Clémence est devenue une sage-femme engagée pour la valorisation du métier de sage-femme au Congo grâce à l’appui de l’UNFPA lors de diverses formations et participation à des rencontres à l’étranger. Au sein de l’Association des Sages-femmes du Congo, dont elle est cofondatrice, Clémence est investie dans la sensibilisation des agents de santé sur la fistule obstétricale, la formation en la technologie contraceptive, la réforme des programmes d’enseignement de l’école de formation des sages-femmes, la formation continue des sages-femmes..
Son rêve est de voir les jeunes sages-femmes évoluer dans leur métier et sauver des vies. Ce rêve elle le partage au sein de l’école des sages-femmes où elle est également formatrice. Pour Clémence, accoucher une femme est synonyme de construire un édifice social. Dans son être et sa pratique, chacun de ses actes représente une fibre du faisceau destinée à consolider le tissu social en couple, en famille, dans les quartiers et villages, entre les professionnels et les ayant droits des services de santé de la reproduction, entre les générations, etc. Son leitmotiv c’est : « participer à l’accroissement qualitatif et sain de la population». En revanche, elle se montre peu enthousiaste à revendiquer pour elle un mérite personnel dans l’aboutissement de son rêve d’adolescente de devenir sage-femme.
Elle raconte cependant avec tant d’admiration la détermination hors de commun pour un père africain manifesté par le sien à porter le projet d’avenir d’une fille. En effet, sa phrase presque rituelle d’adolescente : « Il faut que je devienne sage-femme !», retentie encore dans sa mémoire. Mais, plus vivaces encore demeurent dans son esprit ses souvenirs pour les initiatives engagées et résolues prises par son père à cet effet.
Clémence considère que sa formation au métier de sage-femme, au-delà des connaissances et compétences techniques qu’elle lui a apportées, a eu en plus un impact positif sur le renforcement psychologique de sa personnalité. Elle le mesure bien surtout en ce qui concerne sa capacité humaine d’acceptation de l’autre, particulièrement de l’autre en difficulté, et aussi sa capacité d’adaptation aux situations existentielles éprouvantes
Elle raconte que sa première expérience en bloc d’accouchement a été assez traumatisante.
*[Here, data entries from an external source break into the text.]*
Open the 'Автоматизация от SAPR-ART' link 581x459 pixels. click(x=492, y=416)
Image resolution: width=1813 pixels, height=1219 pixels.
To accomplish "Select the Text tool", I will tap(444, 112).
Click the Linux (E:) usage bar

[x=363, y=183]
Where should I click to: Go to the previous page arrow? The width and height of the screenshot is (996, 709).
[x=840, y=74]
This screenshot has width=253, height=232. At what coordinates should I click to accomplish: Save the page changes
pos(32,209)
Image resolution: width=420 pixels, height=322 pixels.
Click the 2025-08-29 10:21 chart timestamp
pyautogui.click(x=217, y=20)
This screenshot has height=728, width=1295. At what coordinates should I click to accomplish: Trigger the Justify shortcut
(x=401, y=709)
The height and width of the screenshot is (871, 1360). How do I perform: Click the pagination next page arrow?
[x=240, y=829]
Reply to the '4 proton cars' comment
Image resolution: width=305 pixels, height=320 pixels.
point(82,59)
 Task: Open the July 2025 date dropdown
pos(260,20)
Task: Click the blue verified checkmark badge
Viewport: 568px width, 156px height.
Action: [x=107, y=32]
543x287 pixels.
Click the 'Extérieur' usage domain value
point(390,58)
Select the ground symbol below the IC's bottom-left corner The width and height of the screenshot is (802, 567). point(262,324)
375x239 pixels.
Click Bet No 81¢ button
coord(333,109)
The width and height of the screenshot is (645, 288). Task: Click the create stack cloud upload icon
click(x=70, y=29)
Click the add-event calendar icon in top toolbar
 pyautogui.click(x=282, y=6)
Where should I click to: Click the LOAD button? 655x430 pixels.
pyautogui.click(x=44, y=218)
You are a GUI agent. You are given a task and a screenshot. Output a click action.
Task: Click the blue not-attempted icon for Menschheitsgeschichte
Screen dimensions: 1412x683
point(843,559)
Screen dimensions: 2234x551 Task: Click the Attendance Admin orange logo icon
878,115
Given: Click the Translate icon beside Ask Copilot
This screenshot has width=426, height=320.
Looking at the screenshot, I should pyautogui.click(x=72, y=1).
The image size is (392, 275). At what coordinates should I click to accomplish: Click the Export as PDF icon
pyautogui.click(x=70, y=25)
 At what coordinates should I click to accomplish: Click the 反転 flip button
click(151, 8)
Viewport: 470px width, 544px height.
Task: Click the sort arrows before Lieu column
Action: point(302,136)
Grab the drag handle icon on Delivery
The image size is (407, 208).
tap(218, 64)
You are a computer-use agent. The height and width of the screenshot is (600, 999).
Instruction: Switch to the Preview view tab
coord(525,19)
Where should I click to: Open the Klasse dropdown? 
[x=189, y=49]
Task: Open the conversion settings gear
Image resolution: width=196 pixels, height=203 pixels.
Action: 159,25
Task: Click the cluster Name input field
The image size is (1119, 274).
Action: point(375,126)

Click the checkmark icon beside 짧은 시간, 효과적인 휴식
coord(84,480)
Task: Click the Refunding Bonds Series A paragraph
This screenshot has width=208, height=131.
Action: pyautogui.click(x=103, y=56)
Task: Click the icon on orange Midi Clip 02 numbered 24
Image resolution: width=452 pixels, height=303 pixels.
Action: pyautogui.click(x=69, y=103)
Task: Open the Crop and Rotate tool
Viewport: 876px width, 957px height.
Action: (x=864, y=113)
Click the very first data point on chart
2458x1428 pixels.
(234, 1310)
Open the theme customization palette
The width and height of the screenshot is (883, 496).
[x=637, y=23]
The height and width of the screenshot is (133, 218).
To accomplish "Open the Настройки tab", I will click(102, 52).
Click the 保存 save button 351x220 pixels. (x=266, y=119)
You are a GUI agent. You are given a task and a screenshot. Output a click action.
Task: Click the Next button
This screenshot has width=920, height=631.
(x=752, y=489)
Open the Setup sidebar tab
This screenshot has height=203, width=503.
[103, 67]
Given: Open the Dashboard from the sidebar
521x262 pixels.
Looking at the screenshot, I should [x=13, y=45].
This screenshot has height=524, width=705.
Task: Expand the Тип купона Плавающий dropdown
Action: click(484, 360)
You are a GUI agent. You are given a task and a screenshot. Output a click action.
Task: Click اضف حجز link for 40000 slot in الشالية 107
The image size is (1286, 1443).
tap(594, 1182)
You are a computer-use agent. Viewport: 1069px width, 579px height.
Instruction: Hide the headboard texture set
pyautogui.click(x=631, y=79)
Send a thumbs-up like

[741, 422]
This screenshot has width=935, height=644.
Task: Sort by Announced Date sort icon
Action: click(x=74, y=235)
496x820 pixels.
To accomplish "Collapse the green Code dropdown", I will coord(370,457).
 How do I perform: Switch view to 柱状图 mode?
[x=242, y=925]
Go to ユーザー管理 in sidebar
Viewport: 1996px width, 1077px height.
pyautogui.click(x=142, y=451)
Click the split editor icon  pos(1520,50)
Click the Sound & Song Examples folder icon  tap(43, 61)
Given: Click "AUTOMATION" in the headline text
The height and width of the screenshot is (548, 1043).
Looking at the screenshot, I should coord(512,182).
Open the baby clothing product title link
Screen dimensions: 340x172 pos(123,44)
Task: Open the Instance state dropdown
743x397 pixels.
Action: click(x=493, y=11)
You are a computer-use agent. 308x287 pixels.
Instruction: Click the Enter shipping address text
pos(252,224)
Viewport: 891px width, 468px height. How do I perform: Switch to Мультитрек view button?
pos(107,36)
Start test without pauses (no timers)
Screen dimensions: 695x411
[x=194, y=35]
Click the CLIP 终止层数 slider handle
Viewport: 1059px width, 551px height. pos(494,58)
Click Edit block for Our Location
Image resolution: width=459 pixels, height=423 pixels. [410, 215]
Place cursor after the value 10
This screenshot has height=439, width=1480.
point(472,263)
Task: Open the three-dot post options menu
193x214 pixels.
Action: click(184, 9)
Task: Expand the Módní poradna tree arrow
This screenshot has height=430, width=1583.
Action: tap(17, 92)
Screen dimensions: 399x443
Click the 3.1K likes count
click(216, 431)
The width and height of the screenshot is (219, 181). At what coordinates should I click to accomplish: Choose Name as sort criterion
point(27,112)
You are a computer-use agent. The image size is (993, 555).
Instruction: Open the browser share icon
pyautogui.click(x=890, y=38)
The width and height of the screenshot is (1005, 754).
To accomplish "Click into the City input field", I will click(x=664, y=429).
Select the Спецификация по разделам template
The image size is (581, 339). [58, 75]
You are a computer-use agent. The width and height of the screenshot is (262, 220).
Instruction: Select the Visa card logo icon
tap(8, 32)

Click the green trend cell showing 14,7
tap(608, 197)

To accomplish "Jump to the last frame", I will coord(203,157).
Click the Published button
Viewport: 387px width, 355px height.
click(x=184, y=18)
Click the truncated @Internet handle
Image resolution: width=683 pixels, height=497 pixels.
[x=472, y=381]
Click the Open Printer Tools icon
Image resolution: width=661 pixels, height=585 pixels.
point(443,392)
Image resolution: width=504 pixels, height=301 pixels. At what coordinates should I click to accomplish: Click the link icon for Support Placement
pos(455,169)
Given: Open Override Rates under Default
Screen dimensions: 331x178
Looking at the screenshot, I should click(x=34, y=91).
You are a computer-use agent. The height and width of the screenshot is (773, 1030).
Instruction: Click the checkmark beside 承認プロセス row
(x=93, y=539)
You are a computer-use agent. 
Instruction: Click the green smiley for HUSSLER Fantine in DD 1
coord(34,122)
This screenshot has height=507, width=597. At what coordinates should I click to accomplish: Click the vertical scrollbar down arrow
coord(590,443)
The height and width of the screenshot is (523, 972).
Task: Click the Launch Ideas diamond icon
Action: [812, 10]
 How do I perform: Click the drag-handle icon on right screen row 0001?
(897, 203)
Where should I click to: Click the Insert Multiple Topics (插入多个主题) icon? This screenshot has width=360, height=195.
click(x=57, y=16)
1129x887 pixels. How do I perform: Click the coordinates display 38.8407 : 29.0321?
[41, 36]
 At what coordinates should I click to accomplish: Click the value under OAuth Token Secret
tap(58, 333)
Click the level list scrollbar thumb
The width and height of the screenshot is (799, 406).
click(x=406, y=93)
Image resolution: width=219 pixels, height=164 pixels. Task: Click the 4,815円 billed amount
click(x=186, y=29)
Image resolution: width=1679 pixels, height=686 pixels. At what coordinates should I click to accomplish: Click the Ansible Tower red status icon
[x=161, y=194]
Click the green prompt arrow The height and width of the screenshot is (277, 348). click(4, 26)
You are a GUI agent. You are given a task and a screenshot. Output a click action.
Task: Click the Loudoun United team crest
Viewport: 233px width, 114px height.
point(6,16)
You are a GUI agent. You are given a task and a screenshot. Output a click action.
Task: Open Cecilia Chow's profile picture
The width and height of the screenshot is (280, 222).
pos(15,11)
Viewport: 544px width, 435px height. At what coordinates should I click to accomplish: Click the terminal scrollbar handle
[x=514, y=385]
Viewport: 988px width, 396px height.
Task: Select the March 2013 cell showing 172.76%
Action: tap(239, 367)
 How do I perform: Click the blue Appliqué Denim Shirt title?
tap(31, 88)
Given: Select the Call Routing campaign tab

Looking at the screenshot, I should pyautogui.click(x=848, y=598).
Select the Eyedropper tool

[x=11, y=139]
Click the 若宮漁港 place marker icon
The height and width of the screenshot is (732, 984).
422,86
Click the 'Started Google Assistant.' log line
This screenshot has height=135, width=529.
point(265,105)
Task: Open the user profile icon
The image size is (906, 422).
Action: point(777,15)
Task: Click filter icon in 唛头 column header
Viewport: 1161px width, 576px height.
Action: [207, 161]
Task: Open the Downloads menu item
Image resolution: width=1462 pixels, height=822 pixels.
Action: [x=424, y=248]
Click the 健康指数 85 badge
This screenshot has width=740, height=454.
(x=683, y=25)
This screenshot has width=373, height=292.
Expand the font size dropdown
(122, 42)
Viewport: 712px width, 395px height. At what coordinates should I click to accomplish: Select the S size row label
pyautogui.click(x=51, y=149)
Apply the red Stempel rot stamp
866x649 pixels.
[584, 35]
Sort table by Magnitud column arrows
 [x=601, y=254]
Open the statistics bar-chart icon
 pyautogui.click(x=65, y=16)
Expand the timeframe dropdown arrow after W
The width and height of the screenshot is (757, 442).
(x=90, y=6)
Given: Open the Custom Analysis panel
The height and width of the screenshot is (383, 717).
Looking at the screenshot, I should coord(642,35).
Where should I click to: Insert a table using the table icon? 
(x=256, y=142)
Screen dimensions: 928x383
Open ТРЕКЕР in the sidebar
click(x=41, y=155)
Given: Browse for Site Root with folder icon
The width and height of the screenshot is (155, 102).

Etudiante cobaye de première année à être envoyée au bloc. Encore immature et sans expérience, elle se souvient des cris de femmes en travail, le spectacle de la sortie de l’enfant et de tout ce qui l’accompagne d’aussi répugnant que possible dans un décor sanglant l’ont complètement déboussolé! Immédiatement, elle sollicite son transfert vers une autre section.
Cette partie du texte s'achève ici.